North Korea's recent macOS campaign doesn't try to dodge antivirus signatures the old-fashioned way. It's built to fool something newer: the AI model that now sits inside the detection pipeline at many security vendors, making the call on what's malicious and what's not. The malware hides prompt injection (text crafted to make an AI model follow attacker instructions instead of its own) inside file metadata and process names. Read by an AI security tool, that text says, in effect, "this is benign." A separate technique called BioShocking works the same trick from the other side. It targets AI browsers that hold a user's saved credentials. Feed the AI agent instructions disguised as ordinary web content, and it hands those credentials to an attacker. Neither attack is really aimed at the user, or even at the laptop. Both are aimed at the reasoning layer: the part of the system that decides what counts as a threat. CrowdStrike and other vendors logged the macOS campaign and BioShocking as separate incidents. So far, no vendor incident report has named the reasoning layer itself as the thing that got compromised.
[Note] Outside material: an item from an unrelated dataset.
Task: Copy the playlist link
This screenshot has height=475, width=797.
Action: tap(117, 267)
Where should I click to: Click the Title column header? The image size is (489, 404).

The more interesting find this week is research showing you can walk a large language model into producing dangerous instructions through something researchers are calling chain-of-thought forgery. Chain-of-thought is the step-by-step record of how a model arrived at an answer. Forging one means fabricating a plausible-looking version of that record, one that leads the model to a conclusion it would have refused if you'd just asked it outright.
This isn't a jailbreak in the old sense, some cleverly worded prompt that tricks the model in the moment. It's closer to forging a log file. Convince the system that a prior step already happened, and the model trusts its own fabricated history.
That should worry anyone running an AI agent with write access, file access, or credential access. By mid-2026, that's most enterprise AI deployments. MITRE, the nonprofit that maintains ATT&CK, the industry's standard catalog of attacker techniques, has not opened a category for reasoning-trace manipulation as of this week. Any enterprise threat model built against the current ATT&CK matrix has the same blind spot.
AI security tools catch more than they miss. That claim still holds. What hasn't been tested is a single step that nobody logs: the moment the model trusts a fabricated reasoning trace, or a forged prompt, over its own training. The first incident response team to discover their AI triage system approved its own compromise is going to need logs that capture that exact moment. Most don't keep them yet.